Experts urge African countries to adopt renewable energy resources
20 February 2023 |
4:14 am
Amid urgent need to accelerate transition from fossil fuels and address climate crisis, experts have called on African countries to embrace renewable energy resources.
Amid urgent need to accelerate transition from fossil fuels and address climate crisis, experts have called on African countries to embrace renewable energy resources.
They noted that generating renewable energy creates far lower emissions than burning fossil fuels, which currently account for the lion’s share of emissions.
The International Renewable Energy Agency (IRENA) report noted that Africa has vast resource potential in wind, solar, hydro and geothermal energy, while falling costs are increasingly bringing renewables within reach. Central and Southern Africa have abundant mineral resources essential to the production of electric batteries, wind turbines, and other low-carbon technologies.
According to IRENA, decisions made today will shape the continent’s energy sector for decades.
The experts call comes against background of the report by energy think tank Ember’s European Electricity Review, which stated that Wind and solar produced a record fifth (22 per cent) of European Union electricity in 2022, overtaking for the first time fossil gas (20 per cent).
The findings said Europe’s use of coal is now falling – and it’s not coming back and that countries remain as committed to phasing out coal as they were before the crisis.
The report noted that record growth in renewables is only just starting: For the first time, wind and solar reached a fifth of EU electricity in 2022 . It said Solar generation rose the fastest, growing by a record 39 TWh (+24 per cent) in 2022—almost twice its previous record—which helped to avoid €10 billion in gas costs.
A cheering news from the Ember report estimates that fossil generation could plummet by 20 per cent in 2023, double the previous record from 2020. Coal generation will fall, and gas generation, which is expected to remain more expensive than coal until at least 2025, will fall the fastest.
Reacting to the report, Global Wind Energy Council, Africa Director, Wangari Muchiri, said one of the lessons African countries can learn from this is to embrace “our abundant renewable energy resources, which are some of the best in the world.”
Similarly, Chief Executive Officer, Africa Climate Ventures, and Founder of the Climate Action Platform, Africa, James Mwangi, described the report on Europe as both encouraging and a warning for Africa.
He said the data underlines the risk that Africa faces of ending up with stranded assets in terms of large investments in fossil fuels energy infrastructure, at a time when Africa also has a huge abundance of untapped renewable energy potential.

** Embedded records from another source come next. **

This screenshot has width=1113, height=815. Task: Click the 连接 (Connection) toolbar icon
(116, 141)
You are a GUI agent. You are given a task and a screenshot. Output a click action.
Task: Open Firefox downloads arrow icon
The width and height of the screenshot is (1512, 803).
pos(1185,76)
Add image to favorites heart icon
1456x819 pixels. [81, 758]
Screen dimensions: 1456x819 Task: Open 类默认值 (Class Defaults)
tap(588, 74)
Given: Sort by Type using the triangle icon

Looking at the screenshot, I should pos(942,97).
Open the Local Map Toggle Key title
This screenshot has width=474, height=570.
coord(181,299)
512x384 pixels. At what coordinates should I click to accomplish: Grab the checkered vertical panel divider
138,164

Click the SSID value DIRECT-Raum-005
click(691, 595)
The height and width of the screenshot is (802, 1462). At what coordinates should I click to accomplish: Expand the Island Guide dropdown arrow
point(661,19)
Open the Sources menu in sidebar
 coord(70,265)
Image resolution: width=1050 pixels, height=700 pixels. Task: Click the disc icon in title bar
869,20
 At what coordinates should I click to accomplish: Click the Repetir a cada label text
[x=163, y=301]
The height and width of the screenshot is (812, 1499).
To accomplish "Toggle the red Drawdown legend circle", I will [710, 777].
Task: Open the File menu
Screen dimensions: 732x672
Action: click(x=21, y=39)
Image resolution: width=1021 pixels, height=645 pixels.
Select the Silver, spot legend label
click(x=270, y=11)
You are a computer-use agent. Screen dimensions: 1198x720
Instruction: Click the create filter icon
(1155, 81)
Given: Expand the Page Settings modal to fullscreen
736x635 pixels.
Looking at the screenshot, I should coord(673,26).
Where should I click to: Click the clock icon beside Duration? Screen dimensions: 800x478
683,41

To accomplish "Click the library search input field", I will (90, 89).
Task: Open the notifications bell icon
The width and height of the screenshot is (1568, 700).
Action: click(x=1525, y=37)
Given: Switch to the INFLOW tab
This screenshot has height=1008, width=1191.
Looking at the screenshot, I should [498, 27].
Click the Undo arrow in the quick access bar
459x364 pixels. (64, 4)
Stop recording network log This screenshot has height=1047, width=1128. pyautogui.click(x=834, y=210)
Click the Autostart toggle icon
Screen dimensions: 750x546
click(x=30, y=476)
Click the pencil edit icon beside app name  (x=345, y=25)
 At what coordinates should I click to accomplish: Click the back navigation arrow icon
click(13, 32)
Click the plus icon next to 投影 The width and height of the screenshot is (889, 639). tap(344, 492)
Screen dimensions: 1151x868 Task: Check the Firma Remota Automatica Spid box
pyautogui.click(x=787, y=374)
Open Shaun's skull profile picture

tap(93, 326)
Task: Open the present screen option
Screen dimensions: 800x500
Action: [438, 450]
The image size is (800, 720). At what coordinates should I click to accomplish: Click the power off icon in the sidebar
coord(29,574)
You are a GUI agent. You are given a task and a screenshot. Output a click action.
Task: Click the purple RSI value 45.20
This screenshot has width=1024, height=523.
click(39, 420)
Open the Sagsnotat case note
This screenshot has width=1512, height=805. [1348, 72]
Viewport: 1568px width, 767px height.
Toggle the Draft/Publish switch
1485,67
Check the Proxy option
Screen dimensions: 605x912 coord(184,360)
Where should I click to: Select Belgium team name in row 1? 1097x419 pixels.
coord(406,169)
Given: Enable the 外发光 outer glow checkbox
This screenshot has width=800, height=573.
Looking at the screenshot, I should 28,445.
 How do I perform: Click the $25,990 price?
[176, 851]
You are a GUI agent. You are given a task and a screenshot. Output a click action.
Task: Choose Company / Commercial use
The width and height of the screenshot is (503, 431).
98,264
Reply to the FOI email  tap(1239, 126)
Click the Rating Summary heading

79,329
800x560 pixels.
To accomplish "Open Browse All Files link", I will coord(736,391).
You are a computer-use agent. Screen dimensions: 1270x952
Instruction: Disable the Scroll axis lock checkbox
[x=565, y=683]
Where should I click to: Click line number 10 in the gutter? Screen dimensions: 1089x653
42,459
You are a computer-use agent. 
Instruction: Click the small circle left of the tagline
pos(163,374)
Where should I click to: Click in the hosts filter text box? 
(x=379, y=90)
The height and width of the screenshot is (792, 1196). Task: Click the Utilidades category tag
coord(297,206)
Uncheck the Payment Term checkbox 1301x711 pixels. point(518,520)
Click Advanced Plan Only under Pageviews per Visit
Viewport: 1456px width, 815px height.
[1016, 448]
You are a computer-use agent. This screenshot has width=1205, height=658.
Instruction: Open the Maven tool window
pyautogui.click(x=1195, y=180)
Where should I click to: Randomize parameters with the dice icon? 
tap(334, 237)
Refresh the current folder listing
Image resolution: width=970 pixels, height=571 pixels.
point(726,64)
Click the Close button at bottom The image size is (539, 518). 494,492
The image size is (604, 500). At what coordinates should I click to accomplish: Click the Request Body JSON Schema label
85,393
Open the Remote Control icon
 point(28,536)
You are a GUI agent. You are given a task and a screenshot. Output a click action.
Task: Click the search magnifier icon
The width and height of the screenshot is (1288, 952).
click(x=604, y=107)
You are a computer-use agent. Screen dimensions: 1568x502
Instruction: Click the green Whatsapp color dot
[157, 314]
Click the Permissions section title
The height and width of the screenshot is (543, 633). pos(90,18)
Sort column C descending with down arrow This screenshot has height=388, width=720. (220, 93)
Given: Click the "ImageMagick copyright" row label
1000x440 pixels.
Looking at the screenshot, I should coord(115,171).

“It makes little to no sense for Africa to spend large amounts of its limited investment capital on a fading technology that will inevitably need to be written off in the near future and is already losing ground to renewables even in Europe. Renewables have a much-extended lifespan and more attractive long-term economics. The $133 billion every year needed by Africa in clean energy investment is what this continent needs.”
Speaking on the report, Director, Health of Mother Earth Foundation (HOMEF), Nnimmo Bassey, said the authors are enthusiastic that the attainment of net zero in the 2030s by Europe will make the 1.5C targets attainable.
He noted that reality is that many contributory factors to the rise of greenhouse gases in the atmosphere are still not seriously tackled and there is no real resolve to keep fossils in the ground. “Moreover the 1.5C target already spells trouble for Africa and Small Island States,” Bassey added.